Andy: Ein großer Vorteil an der Zusammenarbeit mit Impulse Audio Lab ist, dass sie direkt bei uns in der Nähe sitzen – sogar in derselben Straße. Ich kann dem Chefentwickler einfach meine Messtechnik geben und er kann das jeweilige Gerät unter den gleichen Voraussetzungen messen, wie ich das mache. Außerdem stelle ich ihnen noch unsere Schaltpläne zur Verfügung. Sie entwickeln dann eine komponentenbasierte, digitale Simulation des Geräts. Das funktioniert auch sehr detailgetreu. Bei einem unserer Geräte kam es beim Umschalten eines Filters ab und an zu einem Knackgeräusch, das dann auch im Plugin zu hören war. Das Knacken kam übrigens durch den Aufladevorgang des Kondensators zustande. Obwohl wir komponentenbasiert arbeiten, lassen wir bestimmte Bauteile außen vor, da sie sich nicht auf den Klang auswirken. Wir fragen uns anfangs immer, wieso das Gerät so klingt, wie es klingt, und welche Bauteile dafür verantwortlich sind. Es ist beispielweise nicht so, dass Trafos den Klang so beeinflussen, dass es sich lohnen würde, diese auch digital mit einzubeziehen. Nehmen wir beispielsweise den VSE-2, dort sind Bauteile wie der diskrete Gyrator viel wichtiger und die eigentlich soundbildenden Komponenten.
bonedo: Sind die Plugins zu hundert Prozent mit den analogen Geräten vergleichbar?
Andy: Nein, nicht zu einhundert Prozent. Wir versuchen aber so nah wie möglich ranzukommen. Ich finde es auch manchmal etwas schwierig, Plugins mit Hardware zu vergleichen – Stichwort Aussteuerung. Außerdem können wir bei digitalen Reproduktionen auch Features integrieren, die bei der Hardware nicht verfügbar sind. Ich glaube, es ist nicht einfach, das Plugin und die Hardware auseinander zu halten. Außerdem muss man natürlich auch bedenken, dass der Preis des Plugins nur fünf Prozent des analogen Produktes ausmachen – und man bekommt dafür 90 Prozent der Performance.

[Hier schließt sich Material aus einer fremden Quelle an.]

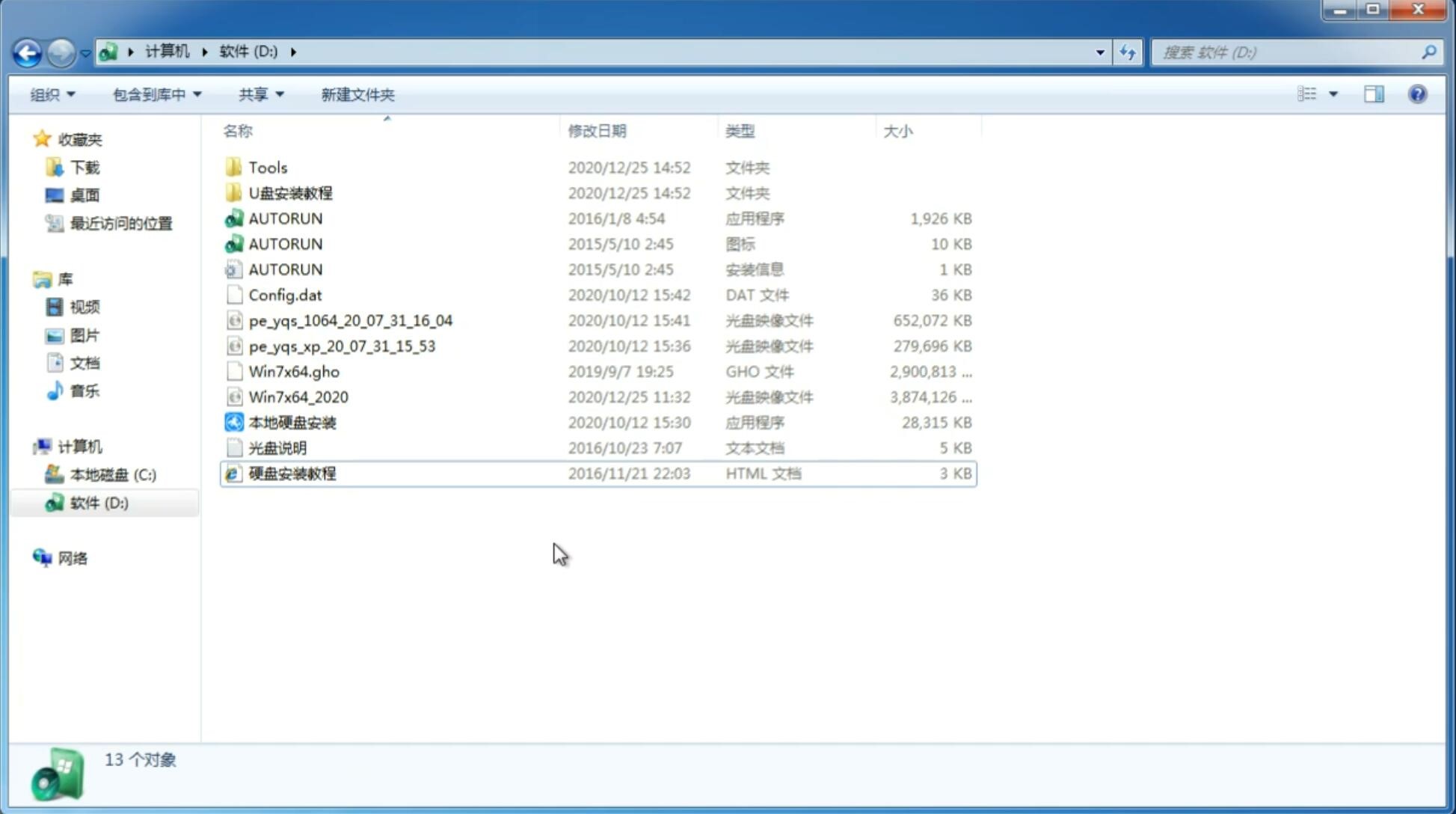
Task: Open pe_yqs_1064 disc image file
Action: click(x=350, y=320)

bonedo: Wo sind die größten Schwierigkeiten im Modeling und in welchen Bereichen ist die Hardware nicht zu ersetzen?
Andy: Eine Abbildung der Verzerrungen ist mit am schwierigsten, da sich hier die Obertöne um ein Vielfaches nach oben kopieren. Wir haben mit ziemlich starkem Oversampling versucht das hinzubekommen. Große Probleme hatten wir jedoch nicht. Natürlich war es bei dem Kompressor eine Herausforderung, Algorithmen für die auftretenden Nichtlinearitäten zu finden – zum Beispiel, dass der Detektor je nach Ratio anders reagiert und das in Abhängigkeit von der Höhe der Gain-Reduction.

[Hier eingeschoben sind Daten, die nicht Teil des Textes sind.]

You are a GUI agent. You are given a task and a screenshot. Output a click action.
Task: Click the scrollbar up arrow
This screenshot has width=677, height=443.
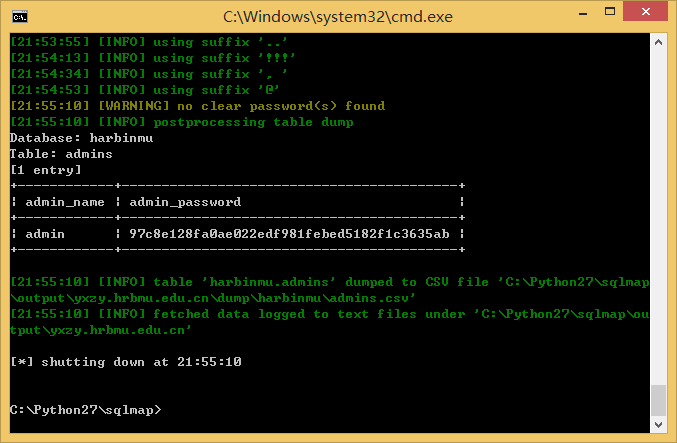pyautogui.click(x=658, y=42)

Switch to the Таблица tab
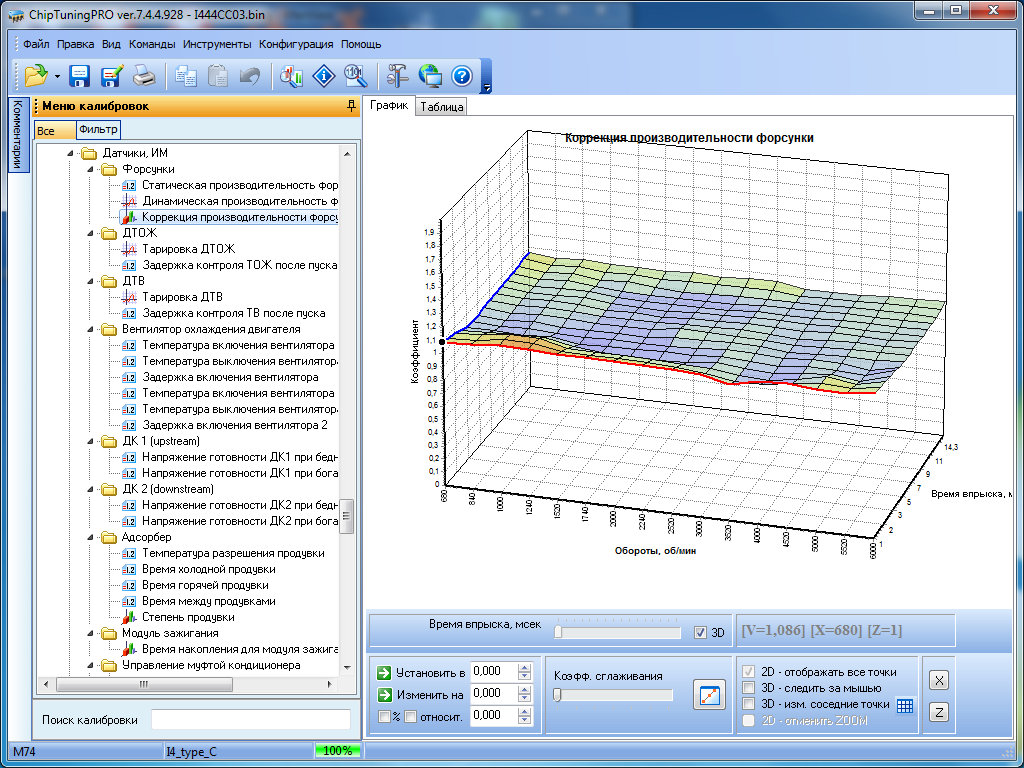click(x=441, y=107)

bonedo: Verkauft ihr weniger analoge Gerätschaften seit ihr Plugins anbietet – oder vielleicht sogar mehr?
Andy: Nein, wir verkaufen dadurch nicht weniger Geräte. Es gibt immer Kunden, die lieber mit einer analogen Kette arbeiten. Es gibt auch Nutzer, die die 14-tägige Demo nutzen, um sich ein Bild zu machen, und dann die Hardware kaufen. Andererseits gibt es viele, die hobbymäßig Musik machen, und für die ist das Plugin auf jeden Fall eine gute Alternative.
bonedo: Was kann man in Zukunft von euch erwarten? Kommt mehr Hardware oder fokussiert ihr euch künftig auf Plugins?

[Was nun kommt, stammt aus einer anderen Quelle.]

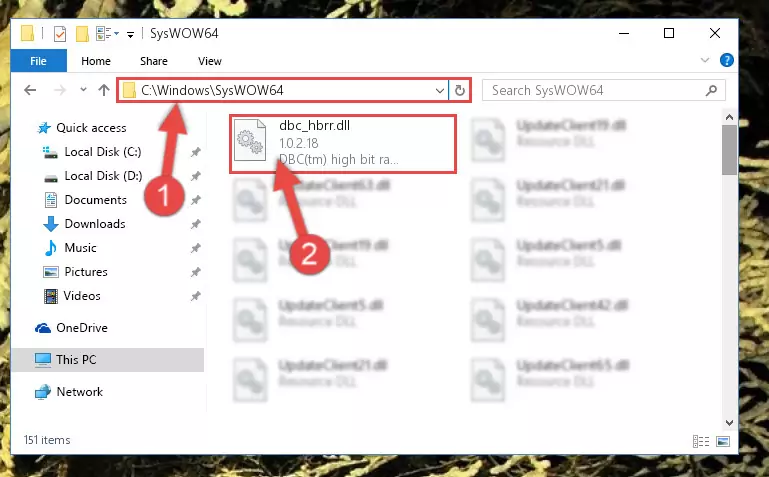The image size is (769, 477).
Task: Click the Search SysWOW64 input box
Action: coord(595,91)
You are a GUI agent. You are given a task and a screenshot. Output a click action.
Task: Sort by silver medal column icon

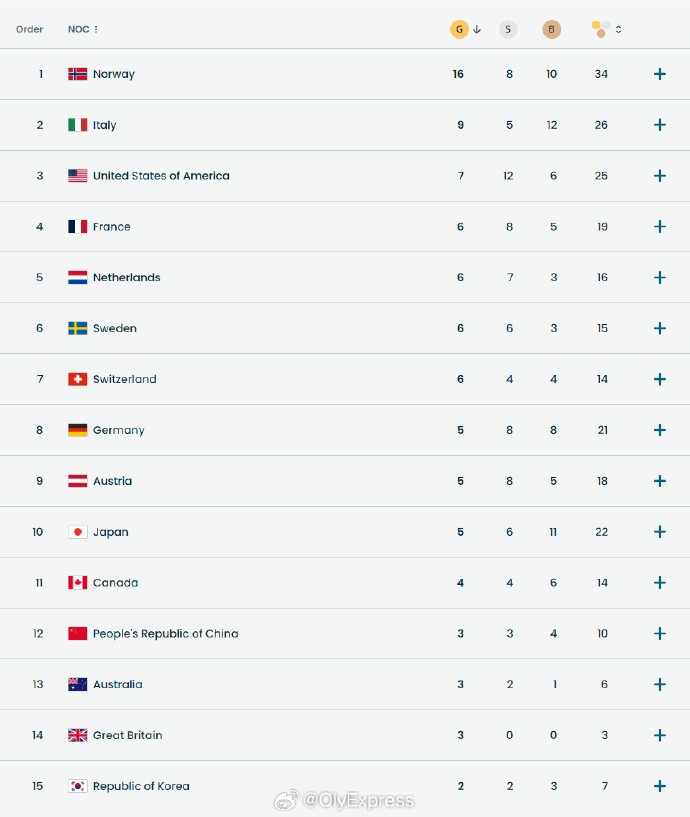point(508,29)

Andy: Mittlerweile haben wir fast jedes Hardwareprodukt aus unserem Haus als Plugin auf den Markt gebracht. Als nächstes möchten wir ein Plugin entwickeln, das es so nicht als Hardware gibt. Das macht den Prozess insgesamt auch etwas schwieriger und theoretischer. Ich habe noch ein paar Prototypen aus der Zeit vor Vertigo, einmalige Sonderanfertigungen, die ich sehr interessant finde. Diese werden wir sozusagen als Zutaten für das Plugin verwenden.
bonedo: Kann man schon sagen, um was für ein Plugin es sich handeln wird?
Andy: Ja, wir werden an einem Verzerrer arbeiten und in die Richtung Vertigo VSM gehen – diesen aber nicht neu auflegen. Ich möchte lieber etwas Neues umsetzen.